Em visita à nova maternidade Balbina Mestrinho, inaugurada na tarde de sexta-feira, Padilha assinou a portaria que aumenta em quase R$ 60 milhões o repasse anual feito pelo Sistema Único de Saúde (SUS) para procedimentos de média e alta complexidade no Estado.

Ampliação de estrutura e serviços

Na ocasião da visita, que também foi acompanhada pelo prefeito de Manaus, Arthur Virgílio Neto, o governador entregou ao ministro o projeto básico da segunda etapa da nova Balbina Mestrinho. De acordo com o governador, a partir do ano que vem, o aumento chegará a R$ 80 milhões.

?É uma grande notícia, uma vitória para a Saúde do Amazonas. O aumento do repasse do SUS foi uma luta que encampei desde que assumi o governo. Na primeira reunião que tive com a presidenta Dilma Roussef e o ministro Alexandre Padilha, pedi que fosse feito um estudo para mostrar que o teto per capta do Amazonas era inferior à media nacional?, disse o governador.

Disparidade injusta
Segundo ele, um procedimento de média e alta complexidade feito em municípios do interior do Amazonas, é menor que em grandes centros urbanos, como Rio de Janeiro e São Paulo, onde as condições para se levar saúde são muito mais fáceis. Segundo Alexandre Padilha, com o aumento, o Amazonas alcança a média nacional em termos de teto SUS. Os recursos são repassados para cobrir gastos com cirurgias, exames, internações, entre outros procedimentos de média e alta complexidade.

..............................

→ **Tarefa**
Reproduza palavra por palavra o texto acima sobre o aumento do repasse do SUS ao Amazonas, do início ao fim.

(Entradas do conjunto de dados)

..............................

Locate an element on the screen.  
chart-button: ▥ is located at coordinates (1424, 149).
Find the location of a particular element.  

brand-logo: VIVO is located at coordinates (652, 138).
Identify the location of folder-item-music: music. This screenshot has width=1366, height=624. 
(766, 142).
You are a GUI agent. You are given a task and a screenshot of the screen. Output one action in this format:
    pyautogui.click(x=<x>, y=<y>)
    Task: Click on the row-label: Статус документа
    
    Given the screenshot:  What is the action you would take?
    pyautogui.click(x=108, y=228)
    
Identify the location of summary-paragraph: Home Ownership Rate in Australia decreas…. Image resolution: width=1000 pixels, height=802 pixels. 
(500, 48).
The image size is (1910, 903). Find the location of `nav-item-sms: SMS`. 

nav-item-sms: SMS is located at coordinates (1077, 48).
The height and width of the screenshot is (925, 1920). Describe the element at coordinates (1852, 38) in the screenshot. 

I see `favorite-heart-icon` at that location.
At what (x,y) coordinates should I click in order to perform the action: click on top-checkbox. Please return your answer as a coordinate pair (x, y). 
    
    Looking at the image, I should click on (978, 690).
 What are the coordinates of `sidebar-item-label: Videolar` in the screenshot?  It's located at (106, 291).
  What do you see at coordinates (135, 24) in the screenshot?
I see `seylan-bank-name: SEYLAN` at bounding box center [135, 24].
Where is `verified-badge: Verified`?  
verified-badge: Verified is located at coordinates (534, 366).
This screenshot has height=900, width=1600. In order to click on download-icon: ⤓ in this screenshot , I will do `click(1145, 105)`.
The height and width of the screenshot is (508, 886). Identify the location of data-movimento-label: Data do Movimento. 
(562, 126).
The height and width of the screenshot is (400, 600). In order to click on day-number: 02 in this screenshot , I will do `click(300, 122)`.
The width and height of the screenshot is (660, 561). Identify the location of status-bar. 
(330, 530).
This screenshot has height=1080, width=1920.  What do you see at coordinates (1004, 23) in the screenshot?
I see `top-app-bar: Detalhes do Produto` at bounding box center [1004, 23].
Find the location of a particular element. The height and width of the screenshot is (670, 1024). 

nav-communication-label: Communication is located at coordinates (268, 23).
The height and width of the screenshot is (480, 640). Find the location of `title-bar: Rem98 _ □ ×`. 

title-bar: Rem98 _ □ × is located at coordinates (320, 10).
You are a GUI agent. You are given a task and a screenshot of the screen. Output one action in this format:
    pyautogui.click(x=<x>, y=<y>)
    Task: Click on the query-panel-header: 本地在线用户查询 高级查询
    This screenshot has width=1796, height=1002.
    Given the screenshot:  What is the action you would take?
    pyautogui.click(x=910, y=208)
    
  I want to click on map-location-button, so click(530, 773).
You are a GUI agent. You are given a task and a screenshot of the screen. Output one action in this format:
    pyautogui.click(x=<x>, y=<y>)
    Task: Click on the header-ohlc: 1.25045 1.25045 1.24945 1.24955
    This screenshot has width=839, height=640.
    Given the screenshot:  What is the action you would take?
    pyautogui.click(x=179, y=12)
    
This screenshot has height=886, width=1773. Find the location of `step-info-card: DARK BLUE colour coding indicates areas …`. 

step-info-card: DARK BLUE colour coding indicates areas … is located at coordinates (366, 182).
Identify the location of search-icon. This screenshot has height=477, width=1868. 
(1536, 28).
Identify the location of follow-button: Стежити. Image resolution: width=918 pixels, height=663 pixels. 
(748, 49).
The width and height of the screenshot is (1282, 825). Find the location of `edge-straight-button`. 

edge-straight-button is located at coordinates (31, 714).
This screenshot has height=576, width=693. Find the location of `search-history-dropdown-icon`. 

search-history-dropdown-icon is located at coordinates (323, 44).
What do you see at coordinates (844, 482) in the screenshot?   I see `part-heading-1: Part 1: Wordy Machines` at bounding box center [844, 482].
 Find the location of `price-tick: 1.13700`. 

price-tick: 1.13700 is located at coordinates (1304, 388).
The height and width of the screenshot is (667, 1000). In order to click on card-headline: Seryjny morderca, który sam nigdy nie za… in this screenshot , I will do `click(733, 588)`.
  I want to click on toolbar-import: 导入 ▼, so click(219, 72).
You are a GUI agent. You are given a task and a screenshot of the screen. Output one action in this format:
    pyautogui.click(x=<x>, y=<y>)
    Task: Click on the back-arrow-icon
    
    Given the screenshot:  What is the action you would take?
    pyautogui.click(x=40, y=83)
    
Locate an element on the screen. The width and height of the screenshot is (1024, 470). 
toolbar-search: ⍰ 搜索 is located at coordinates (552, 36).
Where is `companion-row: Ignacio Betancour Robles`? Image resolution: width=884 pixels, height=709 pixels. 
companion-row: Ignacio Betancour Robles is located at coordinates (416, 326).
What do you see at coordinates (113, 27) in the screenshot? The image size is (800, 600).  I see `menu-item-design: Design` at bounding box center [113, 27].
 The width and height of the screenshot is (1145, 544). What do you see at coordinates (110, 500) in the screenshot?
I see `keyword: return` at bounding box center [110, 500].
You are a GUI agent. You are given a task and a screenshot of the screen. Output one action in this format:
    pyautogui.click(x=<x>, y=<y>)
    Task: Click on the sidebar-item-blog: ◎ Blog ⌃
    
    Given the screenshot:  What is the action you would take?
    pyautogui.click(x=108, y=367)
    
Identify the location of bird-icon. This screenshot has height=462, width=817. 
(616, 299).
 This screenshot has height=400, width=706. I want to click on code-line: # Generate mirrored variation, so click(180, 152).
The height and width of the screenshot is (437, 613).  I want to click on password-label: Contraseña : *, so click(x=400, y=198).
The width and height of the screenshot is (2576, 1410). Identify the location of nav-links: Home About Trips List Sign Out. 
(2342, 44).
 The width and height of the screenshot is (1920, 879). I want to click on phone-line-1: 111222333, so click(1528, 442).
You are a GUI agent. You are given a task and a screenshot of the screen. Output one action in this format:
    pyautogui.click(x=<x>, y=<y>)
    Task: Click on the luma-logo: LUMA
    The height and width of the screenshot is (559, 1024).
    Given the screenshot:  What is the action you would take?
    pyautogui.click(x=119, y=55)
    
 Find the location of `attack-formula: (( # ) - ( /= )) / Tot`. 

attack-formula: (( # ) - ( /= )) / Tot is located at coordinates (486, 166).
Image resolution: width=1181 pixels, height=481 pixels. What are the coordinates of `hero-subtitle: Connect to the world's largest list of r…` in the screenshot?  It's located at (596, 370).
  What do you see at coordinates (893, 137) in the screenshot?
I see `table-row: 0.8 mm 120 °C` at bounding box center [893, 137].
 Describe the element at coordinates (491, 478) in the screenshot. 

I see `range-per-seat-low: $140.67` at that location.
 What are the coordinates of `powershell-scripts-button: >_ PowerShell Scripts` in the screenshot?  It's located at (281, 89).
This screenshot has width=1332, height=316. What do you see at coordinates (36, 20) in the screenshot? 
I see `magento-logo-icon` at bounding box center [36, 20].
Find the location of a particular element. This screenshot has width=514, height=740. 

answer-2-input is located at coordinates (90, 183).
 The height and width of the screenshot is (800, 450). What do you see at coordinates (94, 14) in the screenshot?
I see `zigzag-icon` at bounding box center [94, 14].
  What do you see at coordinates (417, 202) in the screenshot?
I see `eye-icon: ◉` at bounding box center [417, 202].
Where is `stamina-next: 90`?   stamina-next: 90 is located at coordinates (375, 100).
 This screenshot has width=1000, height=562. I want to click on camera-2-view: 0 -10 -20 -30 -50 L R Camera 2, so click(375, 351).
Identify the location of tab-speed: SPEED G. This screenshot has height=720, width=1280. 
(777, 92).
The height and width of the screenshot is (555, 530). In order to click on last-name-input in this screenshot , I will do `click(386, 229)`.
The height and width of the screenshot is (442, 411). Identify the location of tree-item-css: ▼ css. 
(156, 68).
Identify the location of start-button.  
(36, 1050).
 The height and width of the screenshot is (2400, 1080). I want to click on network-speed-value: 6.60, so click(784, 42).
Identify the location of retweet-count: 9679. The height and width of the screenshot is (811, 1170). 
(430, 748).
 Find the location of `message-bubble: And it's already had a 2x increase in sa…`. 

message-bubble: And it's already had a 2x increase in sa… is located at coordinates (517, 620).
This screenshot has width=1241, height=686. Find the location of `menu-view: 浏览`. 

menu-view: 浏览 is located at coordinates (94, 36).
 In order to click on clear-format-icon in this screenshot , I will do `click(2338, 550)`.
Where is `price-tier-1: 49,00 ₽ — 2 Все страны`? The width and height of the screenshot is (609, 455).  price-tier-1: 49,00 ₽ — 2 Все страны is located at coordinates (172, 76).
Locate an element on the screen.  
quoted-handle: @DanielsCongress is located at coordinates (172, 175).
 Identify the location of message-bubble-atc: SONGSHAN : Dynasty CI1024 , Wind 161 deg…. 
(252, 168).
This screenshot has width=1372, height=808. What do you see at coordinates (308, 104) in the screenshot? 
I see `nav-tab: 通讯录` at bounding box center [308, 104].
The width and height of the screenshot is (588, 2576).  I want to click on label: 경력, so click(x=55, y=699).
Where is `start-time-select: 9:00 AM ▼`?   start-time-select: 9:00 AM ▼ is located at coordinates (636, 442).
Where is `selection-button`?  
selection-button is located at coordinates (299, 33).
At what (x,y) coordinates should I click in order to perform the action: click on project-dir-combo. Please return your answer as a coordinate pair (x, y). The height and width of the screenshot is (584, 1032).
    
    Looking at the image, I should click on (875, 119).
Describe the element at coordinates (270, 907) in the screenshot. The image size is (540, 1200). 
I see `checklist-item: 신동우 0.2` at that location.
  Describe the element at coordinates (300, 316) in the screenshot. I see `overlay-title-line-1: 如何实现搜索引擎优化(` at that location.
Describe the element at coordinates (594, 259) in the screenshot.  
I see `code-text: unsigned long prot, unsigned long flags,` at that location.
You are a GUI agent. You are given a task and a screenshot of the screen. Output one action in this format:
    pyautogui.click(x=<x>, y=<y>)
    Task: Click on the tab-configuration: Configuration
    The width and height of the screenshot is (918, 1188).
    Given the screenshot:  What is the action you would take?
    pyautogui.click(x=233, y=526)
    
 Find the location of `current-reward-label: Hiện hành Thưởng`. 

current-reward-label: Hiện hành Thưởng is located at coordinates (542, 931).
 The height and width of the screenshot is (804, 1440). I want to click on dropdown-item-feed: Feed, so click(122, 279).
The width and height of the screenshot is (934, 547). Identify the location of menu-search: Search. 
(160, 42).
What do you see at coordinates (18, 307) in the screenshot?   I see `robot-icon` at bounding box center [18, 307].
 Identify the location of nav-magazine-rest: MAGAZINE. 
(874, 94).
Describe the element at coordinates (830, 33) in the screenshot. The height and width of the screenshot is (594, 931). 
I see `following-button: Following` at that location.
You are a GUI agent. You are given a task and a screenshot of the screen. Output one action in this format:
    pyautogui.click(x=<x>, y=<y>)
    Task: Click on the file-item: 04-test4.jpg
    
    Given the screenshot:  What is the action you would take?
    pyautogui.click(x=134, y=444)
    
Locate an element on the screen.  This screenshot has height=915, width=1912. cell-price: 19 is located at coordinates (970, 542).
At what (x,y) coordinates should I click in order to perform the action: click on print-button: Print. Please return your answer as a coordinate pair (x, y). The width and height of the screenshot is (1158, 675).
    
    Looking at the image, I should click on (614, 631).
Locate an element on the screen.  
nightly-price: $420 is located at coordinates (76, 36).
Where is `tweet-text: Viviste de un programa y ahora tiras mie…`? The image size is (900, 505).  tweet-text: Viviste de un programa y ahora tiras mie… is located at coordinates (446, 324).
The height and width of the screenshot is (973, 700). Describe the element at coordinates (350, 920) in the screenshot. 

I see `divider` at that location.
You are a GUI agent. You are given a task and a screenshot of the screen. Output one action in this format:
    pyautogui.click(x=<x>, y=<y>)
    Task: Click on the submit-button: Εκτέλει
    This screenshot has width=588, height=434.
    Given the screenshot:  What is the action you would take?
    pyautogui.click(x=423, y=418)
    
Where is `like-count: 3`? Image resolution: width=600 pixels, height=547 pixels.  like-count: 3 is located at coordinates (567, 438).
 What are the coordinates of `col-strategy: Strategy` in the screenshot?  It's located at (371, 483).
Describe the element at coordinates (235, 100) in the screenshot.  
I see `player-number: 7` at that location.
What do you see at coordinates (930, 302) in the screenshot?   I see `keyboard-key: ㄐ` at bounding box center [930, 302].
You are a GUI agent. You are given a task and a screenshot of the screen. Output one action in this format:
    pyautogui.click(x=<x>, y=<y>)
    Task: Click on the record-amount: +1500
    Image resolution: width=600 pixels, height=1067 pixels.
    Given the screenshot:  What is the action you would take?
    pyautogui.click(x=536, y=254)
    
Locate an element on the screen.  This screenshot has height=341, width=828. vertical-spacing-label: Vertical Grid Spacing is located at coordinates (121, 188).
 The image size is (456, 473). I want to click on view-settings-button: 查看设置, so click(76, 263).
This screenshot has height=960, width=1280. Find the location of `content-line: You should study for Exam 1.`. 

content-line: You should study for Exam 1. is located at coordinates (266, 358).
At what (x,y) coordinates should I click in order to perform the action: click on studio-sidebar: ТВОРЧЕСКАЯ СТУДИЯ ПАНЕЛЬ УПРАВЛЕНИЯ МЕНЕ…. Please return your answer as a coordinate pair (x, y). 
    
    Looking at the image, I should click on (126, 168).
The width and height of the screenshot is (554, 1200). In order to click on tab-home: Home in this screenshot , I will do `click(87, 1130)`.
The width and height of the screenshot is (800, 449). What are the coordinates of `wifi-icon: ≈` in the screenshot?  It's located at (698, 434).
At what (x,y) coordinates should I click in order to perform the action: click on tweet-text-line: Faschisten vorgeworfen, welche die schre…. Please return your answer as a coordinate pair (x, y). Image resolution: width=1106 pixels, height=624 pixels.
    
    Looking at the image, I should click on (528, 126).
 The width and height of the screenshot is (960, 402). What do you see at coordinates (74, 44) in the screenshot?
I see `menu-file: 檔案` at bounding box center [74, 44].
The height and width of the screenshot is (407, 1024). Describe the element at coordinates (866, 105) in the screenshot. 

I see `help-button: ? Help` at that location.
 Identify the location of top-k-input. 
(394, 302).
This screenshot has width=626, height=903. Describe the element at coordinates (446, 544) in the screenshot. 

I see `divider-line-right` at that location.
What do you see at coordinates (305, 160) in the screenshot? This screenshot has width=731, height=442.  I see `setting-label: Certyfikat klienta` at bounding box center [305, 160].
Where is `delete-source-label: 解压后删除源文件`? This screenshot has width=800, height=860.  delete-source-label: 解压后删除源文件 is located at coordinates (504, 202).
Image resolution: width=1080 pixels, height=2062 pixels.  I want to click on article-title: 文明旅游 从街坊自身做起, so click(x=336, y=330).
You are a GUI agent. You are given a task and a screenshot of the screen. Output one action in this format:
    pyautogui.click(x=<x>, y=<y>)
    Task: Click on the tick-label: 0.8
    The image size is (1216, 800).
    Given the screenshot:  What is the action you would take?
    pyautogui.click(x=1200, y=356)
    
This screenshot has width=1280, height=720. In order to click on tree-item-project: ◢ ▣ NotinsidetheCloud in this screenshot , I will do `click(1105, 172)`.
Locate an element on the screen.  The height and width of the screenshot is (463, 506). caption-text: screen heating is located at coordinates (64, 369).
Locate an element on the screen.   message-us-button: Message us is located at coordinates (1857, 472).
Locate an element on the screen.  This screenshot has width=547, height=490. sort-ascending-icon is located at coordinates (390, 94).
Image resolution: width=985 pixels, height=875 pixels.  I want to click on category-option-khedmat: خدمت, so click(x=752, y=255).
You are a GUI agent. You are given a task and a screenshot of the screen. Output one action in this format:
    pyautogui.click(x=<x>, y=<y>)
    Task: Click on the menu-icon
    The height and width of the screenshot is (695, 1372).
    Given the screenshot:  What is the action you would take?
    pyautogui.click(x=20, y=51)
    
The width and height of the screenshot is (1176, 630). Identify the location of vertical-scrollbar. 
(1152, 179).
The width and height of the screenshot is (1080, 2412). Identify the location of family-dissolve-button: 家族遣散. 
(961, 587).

..............................

→ **Resposta**
Em visita à nova maternidade Balbina Mestrinho, inaugurada na tarde de sexta-feira, Padilha assinou a portaria que aumenta em quase R$ 60 milhões o repasse anual feito pelo Sistema Único de Saúde (SUS) para procedimentos de média e alta complexidade no Estado.

Ampliação de estrutura e serviços

Na ocasião da visita, que também foi acompanhada pelo prefeito de Manaus, Arthur Virgílio Neto, o governador entregou ao ministro o projeto básico da segunda etapa da nova Balbina Mestrinho. De acordo com o governador, a partir do ano que vem, o aumento chegará a R$ 80 milhões.

?É uma grande notícia, uma vitória para a Saúde do Amazonas. O aumento do repasse do SUS foi uma luta que encampei desde que assumi o governo. Na primeira reunião que tive com a presidenta Dilma Roussef e o ministro Alexandre Padilha, pedi que fosse feito um estudo para mostrar que o teto per capta do Amazonas era inferior à media nacional?, disse o governador.

Disparidade injusta
Segundo ele, um procedimento de média e alta complexidade feito em municípios do interior do Amazonas, é menor que em grandes centros urbanos, como Rio de Janeiro e São Paulo, onde as condições para se levar saúde são muito mais fáceis. Segundo Alexandre Padilha, com o aumento, o Amazonas alcança a média nacional em termos de teto SUS. Os recursos são repassados para cobrir gastos com cirurgias, exames, internações, entre outros procedimentos de média e alta complexidade.